Stratasys expressed several concerns which, to be honest, were quite clear to anyone who has been following the financial evolution of the AM industry over the past few years. One is that there are significant worries about the short- to medium-term growth prospects of 3D Systems. On August 9, 2023, 3D Systems reported its Q2 results, which not only fell short of its own projections but also disappointed market expectations. This led to a substantial downward revision of its fiscal estimates for 2023.
Another major concern centers on Align Technology, Inc. (“Align”), which, according to the Stratasys statement, accounts for 23% of 3D Systems’ revenues. It is expected that Align will pose significant growth challenges for 3D Systems, as there is a likelihood that Align will transition to using multiple-source printing technology over time. Earlier concerns had already been raised about Align moving away from 3D Systems’ stereolithography technology in favor of DLP technology for both indirect and direct printing of appliances and other supplies. The recent acquisition of Cubicure GmbH by Align, known for its strength in direct 3D printing of appliances, further reinforces these concerns. The outcome remains highly uncertain regarding the market share and margins that 3D Systems can maintain in the future as Align expands its solutions and other alternatives emerge. This situation raises questions about whether the current market valuation accurately reflects the true intrinsic value of 3D Systems’ business.
There are also structural challenges affecting 3D Systems’ path to achieving attractive profitability. The company’s portfolio currently operates at gross margins significantly lower than those of Stratasys, with 3D Systems at 39% and Stratasys at 49%. Should 3D Systems’ dental business decline due to Align shifting its sourcing, the profitability of 3D Systems could deteriorate further, making it challenging to achieve attractive long-term operating margins for a combined company.
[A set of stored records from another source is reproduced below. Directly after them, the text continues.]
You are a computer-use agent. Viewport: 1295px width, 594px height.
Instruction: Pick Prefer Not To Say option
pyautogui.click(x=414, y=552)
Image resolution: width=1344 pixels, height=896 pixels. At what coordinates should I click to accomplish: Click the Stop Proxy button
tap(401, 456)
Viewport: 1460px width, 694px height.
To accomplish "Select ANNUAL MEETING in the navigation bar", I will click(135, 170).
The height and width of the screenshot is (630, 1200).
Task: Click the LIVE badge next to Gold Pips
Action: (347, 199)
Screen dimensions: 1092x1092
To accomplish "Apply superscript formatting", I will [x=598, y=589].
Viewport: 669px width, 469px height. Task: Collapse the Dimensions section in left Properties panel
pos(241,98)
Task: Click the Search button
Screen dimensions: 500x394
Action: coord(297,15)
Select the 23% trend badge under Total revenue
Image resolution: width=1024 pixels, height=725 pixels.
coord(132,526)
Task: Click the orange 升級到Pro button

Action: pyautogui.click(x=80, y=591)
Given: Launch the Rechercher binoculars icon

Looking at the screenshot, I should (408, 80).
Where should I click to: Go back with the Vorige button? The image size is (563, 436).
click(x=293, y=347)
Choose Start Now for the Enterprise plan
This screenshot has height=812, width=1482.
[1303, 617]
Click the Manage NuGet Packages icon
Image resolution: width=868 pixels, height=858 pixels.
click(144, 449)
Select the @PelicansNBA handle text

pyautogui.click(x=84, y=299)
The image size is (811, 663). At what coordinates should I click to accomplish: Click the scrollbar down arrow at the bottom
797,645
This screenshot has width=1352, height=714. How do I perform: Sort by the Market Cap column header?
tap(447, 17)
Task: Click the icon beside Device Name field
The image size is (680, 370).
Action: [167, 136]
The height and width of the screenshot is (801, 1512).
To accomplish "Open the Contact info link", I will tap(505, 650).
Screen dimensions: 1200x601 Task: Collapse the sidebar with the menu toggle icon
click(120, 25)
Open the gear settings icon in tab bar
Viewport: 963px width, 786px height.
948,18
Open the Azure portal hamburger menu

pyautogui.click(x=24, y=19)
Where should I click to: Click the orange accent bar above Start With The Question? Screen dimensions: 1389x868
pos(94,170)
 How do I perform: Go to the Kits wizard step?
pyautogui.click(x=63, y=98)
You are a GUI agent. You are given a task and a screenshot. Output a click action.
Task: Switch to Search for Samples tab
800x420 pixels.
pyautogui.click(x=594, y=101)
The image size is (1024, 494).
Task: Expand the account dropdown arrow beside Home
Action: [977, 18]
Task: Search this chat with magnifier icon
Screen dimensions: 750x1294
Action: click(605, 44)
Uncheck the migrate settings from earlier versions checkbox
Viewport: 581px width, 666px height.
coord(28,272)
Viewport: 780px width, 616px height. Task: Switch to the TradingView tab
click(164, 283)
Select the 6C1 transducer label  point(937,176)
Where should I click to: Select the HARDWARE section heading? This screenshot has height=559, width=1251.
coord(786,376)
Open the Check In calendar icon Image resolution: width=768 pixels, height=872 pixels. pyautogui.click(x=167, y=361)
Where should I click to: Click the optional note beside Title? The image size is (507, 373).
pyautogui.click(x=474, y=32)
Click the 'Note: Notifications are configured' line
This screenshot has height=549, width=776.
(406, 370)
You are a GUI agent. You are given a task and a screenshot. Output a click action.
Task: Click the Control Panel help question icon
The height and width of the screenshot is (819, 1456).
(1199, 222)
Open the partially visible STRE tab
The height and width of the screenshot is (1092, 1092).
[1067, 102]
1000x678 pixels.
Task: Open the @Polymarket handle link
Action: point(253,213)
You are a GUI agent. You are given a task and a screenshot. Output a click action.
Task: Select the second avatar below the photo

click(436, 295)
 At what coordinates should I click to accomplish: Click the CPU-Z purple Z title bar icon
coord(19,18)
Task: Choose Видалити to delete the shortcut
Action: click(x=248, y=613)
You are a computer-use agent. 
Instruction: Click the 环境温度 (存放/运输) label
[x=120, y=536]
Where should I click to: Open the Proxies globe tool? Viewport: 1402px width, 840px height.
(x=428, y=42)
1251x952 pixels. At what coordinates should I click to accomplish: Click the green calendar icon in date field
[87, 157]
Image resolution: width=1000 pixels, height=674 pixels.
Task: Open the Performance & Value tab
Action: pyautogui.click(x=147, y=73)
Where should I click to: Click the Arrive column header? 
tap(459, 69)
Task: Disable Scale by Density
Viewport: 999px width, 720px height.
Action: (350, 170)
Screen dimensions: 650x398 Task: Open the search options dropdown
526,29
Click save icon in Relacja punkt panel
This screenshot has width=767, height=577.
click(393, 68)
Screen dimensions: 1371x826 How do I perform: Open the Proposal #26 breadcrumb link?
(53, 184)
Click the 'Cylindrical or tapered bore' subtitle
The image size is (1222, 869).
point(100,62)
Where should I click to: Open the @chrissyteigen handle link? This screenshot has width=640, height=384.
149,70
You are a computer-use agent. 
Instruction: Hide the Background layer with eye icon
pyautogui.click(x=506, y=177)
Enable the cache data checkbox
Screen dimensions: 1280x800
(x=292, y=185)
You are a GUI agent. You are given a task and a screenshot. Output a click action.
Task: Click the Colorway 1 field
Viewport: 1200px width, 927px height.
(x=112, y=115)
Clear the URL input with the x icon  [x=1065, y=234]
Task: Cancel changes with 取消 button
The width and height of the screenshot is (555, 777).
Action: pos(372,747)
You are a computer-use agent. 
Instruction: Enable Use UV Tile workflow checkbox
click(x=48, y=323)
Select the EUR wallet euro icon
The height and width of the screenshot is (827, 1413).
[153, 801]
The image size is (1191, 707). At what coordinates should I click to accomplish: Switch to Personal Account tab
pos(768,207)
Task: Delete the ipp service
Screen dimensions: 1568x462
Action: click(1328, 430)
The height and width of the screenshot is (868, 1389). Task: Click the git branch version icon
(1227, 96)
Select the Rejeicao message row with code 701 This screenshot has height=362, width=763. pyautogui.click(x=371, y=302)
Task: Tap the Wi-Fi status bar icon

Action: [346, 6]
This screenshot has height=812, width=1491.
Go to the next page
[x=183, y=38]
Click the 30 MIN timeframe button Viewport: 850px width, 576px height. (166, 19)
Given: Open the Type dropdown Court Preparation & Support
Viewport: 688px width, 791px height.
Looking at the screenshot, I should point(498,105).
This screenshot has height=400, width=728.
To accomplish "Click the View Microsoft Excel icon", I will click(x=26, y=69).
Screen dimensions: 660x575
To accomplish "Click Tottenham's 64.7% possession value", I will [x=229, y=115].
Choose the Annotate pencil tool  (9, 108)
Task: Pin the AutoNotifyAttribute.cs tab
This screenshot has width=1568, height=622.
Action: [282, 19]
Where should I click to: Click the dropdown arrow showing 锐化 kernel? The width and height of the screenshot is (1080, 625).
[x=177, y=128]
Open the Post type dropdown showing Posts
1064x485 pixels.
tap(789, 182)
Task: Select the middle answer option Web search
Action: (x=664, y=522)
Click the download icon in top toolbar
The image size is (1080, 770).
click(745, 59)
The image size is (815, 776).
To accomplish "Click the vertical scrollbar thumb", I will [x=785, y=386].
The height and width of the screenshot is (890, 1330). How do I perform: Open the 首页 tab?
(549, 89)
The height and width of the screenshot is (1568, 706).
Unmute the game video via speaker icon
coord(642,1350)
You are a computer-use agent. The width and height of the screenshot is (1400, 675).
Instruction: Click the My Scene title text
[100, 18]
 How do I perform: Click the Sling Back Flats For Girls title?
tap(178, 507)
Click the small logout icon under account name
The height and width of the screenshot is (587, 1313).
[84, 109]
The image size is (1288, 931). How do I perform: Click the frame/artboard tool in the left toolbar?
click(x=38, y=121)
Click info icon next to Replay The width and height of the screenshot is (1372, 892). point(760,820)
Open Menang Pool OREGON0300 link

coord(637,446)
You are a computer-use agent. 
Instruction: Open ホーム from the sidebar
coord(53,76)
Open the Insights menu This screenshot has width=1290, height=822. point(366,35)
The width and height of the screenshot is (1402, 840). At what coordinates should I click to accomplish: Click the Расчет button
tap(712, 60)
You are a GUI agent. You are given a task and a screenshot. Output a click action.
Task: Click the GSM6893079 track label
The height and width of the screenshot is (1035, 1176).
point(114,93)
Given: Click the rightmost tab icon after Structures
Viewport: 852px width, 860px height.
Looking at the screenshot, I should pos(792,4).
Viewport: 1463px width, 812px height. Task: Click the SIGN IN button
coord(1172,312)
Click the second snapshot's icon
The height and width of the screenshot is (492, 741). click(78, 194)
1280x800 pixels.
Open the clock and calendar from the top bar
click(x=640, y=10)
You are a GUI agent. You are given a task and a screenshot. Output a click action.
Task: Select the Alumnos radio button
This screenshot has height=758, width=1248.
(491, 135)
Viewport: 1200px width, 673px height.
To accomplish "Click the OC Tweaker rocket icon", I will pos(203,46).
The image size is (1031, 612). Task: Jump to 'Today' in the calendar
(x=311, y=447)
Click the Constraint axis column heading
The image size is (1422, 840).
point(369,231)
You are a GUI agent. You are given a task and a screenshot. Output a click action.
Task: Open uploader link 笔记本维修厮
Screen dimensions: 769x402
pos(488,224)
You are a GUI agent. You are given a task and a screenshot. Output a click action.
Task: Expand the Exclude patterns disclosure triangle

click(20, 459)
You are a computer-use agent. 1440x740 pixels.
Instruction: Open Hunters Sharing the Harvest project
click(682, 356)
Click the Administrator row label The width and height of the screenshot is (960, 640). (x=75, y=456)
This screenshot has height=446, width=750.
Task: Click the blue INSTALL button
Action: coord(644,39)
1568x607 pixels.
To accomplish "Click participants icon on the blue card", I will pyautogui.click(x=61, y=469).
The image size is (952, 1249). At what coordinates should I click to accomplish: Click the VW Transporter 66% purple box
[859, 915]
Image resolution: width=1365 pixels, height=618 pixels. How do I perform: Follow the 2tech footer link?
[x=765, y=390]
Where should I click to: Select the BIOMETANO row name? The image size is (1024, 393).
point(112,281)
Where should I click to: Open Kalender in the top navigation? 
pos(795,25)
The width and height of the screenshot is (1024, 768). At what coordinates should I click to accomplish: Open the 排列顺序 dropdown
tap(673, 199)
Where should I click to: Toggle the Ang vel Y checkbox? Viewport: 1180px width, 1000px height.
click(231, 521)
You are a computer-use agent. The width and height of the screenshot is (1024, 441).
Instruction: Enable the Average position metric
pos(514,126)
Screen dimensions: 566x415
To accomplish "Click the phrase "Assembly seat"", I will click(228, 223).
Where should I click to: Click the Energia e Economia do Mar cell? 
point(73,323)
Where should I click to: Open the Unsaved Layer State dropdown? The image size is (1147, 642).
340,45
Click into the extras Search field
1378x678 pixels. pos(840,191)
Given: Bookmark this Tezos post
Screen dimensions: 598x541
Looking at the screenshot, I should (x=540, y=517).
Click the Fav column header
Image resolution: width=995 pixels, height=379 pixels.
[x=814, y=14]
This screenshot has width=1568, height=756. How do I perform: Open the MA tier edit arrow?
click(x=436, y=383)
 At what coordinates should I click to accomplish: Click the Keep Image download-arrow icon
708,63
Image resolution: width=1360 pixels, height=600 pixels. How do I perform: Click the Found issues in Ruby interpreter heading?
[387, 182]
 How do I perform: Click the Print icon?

Furthermore, the potential for net synergy is considerably lower than what 3D Systems has been suggesting. Their claim of cost synergies exceeding $110 million lacks credible support. Stratasys mentions independent analysis from a leading consulting firm estimating annual cost synergies to be between $74 million and $88 million associated with the merger. Additionally, there is the prospect of approximately $50 million in annual negative revenue synergies, an aspect acknowledged by 3D Systems. This suggests that a portion of the business could be lost as a result of the merger.
A very unlikely merger
The merger between Stratasys and 3D Systems faces significant regulatory consummation risks and an extended timeline for closing, which could range from 9 to 18 months. This extended timeline introduces the risk of employee attrition. Despite repeated requests, 3D Systems has not provided an operational or integration plan, making it challenging to assess which Stratasys employees would be crucial for the combined company’s execution of its business plan.
Stratasys also expressed serious doubts about the ability of 3D Systems’ management team to effectively run a combined company. 3D Systems’ management team has consistently failed to meet its own cost reduction targets, further fueling concerns about its capacity to achieve the target cost synergies. In contrast, Stratasys’ management team has demonstrated superior performance. From 2021 to 2023, based on mid-point guidance, 3D Systems’ revenue declined by one percent (adjusting for divestitures), while Stratasys’ revenue grew by six percent (adjusting for divestitures). Given the short- to mid-term growth challenges faced by 3D Systems, any decline in its business may further widen this gap.
As a result of a comprehensive review and consultation with external financial and legal advisors, the Stratasys Board has concluded that 3D Systems’ most recent revised proposal does not meet the criteria for a “Superior Proposal,” as defined in Stratasys’ merger agreement with Desktop Metal. Consequently, Stratasys has chosen to terminate discussions with 3D Systems.